Saved data entries

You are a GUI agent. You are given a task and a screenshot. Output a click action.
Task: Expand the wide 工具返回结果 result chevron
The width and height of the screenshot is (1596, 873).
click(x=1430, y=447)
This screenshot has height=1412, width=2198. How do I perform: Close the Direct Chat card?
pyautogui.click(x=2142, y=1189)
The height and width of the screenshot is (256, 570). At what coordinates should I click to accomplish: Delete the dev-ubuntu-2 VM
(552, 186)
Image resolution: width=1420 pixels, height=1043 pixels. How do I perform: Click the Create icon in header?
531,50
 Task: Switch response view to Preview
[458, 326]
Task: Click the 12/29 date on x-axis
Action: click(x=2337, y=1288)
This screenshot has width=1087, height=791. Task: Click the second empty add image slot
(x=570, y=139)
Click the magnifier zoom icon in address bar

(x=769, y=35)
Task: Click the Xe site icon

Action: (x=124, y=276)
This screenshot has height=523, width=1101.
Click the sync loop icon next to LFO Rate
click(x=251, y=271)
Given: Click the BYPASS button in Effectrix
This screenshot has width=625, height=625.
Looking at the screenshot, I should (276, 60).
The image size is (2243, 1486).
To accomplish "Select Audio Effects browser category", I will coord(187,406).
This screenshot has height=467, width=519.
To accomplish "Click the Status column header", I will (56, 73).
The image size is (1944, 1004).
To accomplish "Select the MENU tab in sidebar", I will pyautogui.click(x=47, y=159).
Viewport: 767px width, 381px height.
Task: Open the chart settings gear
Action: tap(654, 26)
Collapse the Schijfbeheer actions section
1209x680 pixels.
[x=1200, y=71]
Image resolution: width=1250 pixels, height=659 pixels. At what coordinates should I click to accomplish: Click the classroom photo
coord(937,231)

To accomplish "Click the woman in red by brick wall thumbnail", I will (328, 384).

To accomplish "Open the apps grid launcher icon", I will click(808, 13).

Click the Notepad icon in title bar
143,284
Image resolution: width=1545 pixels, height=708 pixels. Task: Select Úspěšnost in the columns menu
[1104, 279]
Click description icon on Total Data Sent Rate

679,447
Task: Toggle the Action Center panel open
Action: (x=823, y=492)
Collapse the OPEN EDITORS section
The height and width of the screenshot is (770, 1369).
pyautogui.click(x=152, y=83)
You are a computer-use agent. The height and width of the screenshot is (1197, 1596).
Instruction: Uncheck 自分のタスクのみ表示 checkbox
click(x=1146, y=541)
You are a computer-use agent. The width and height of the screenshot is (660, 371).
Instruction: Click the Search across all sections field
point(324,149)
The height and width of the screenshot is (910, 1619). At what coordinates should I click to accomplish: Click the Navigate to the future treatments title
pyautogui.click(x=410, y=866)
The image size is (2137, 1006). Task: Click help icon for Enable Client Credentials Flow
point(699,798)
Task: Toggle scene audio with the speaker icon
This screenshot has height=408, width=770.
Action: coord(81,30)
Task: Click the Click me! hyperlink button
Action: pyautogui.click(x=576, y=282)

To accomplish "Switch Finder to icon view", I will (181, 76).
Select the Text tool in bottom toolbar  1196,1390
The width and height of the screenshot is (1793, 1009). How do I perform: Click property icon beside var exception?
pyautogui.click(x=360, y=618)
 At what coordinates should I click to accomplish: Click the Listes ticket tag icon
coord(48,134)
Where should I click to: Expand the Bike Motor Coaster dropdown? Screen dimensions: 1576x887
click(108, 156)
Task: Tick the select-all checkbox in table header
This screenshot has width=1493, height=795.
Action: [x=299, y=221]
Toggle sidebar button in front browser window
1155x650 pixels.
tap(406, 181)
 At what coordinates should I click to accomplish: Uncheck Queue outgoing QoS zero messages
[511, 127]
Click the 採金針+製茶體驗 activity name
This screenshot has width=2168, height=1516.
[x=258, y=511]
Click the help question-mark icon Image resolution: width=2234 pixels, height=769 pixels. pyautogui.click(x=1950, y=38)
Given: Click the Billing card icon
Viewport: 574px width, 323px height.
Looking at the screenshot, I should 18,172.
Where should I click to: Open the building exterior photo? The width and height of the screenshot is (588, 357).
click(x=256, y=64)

Task instructions
The response should consist of the entries, retyped exactly and in full.

Exercise result
You are a GUI agent. You are given a task and a screenshot. Output a click action.
Task: Expand the wide 工具返回结果 result chevron
The width and height of the screenshot is (1596, 873).
click(x=1430, y=447)
This screenshot has height=1412, width=2198. How do I perform: Close the Direct Chat card?
pyautogui.click(x=2142, y=1189)
The height and width of the screenshot is (256, 570). At what coordinates should I click to accomplish: Delete the dev-ubuntu-2 VM
(552, 186)
Image resolution: width=1420 pixels, height=1043 pixels. How do I perform: Click the Create icon in header?
531,50
 Task: Switch response view to Preview
[458, 326]
Task: Click the 12/29 date on x-axis
Action: click(x=2337, y=1288)
This screenshot has width=1087, height=791. Task: Click the second empty add image slot
(x=570, y=139)
Click the magnifier zoom icon in address bar

(x=769, y=35)
Task: Click the Xe site icon

Action: (x=124, y=276)
This screenshot has height=523, width=1101.
Click the sync loop icon next to LFO Rate
click(x=251, y=271)
Given: Click the BYPASS button in Effectrix
This screenshot has width=625, height=625.
Looking at the screenshot, I should (276, 60).
The image size is (2243, 1486).
To accomplish "Select Audio Effects browser category", I will coord(187,406).
This screenshot has height=467, width=519.
To accomplish "Click the Status column header", I will (56, 73).
The image size is (1944, 1004).
To accomplish "Select the MENU tab in sidebar", I will pyautogui.click(x=47, y=159).
Viewport: 767px width, 381px height.
Task: Open the chart settings gear
Action: tap(654, 26)
Collapse the Schijfbeheer actions section
1209x680 pixels.
[x=1200, y=71]
Image resolution: width=1250 pixels, height=659 pixels. At what coordinates should I click to accomplish: Click the classroom photo
coord(937,231)

To accomplish "Click the woman in red by brick wall thumbnail", I will (328, 384).

To accomplish "Open the apps grid launcher icon", I will click(808, 13).

Click the Notepad icon in title bar
143,284
Image resolution: width=1545 pixels, height=708 pixels. Task: Select Úspěšnost in the columns menu
[1104, 279]
Click description icon on Total Data Sent Rate

679,447
Task: Toggle the Action Center panel open
Action: (x=823, y=492)
Collapse the OPEN EDITORS section
The height and width of the screenshot is (770, 1369).
pyautogui.click(x=152, y=83)
You are a computer-use agent. The height and width of the screenshot is (1197, 1596).
Instruction: Uncheck 自分のタスクのみ表示 checkbox
click(x=1146, y=541)
You are a computer-use agent. The width and height of the screenshot is (660, 371).
Instruction: Click the Search across all sections field
point(324,149)
The height and width of the screenshot is (910, 1619). At what coordinates should I click to accomplish: Click the Navigate to the future treatments title
pyautogui.click(x=410, y=866)
The image size is (2137, 1006). Task: Click help icon for Enable Client Credentials Flow
point(699,798)
Task: Toggle scene audio with the speaker icon
This screenshot has height=408, width=770.
Action: coord(81,30)
Task: Click the Click me! hyperlink button
Action: pyautogui.click(x=576, y=282)

To accomplish "Switch Finder to icon view", I will (181, 76).
Select the Text tool in bottom toolbar  1196,1390
The width and height of the screenshot is (1793, 1009). How do I perform: Click property icon beside var exception?
pyautogui.click(x=360, y=618)
 At what coordinates should I click to accomplish: Click the Listes ticket tag icon
coord(48,134)
Where should I click to: Expand the Bike Motor Coaster dropdown? Screen dimensions: 1576x887
click(108, 156)
Task: Tick the select-all checkbox in table header
This screenshot has width=1493, height=795.
Action: [x=299, y=221]
Toggle sidebar button in front browser window
1155x650 pixels.
tap(406, 181)
 At what coordinates should I click to accomplish: Uncheck Queue outgoing QoS zero messages
[511, 127]
Click the 採金針+製茶體驗 activity name
This screenshot has width=2168, height=1516.
[x=258, y=511]
Click the help question-mark icon Image resolution: width=2234 pixels, height=769 pixels. pyautogui.click(x=1950, y=38)
Given: Click the Billing card icon
Viewport: 574px width, 323px height.
Looking at the screenshot, I should 18,172.
Where should I click to: Open the building exterior photo? The width and height of the screenshot is (588, 357).
click(x=256, y=64)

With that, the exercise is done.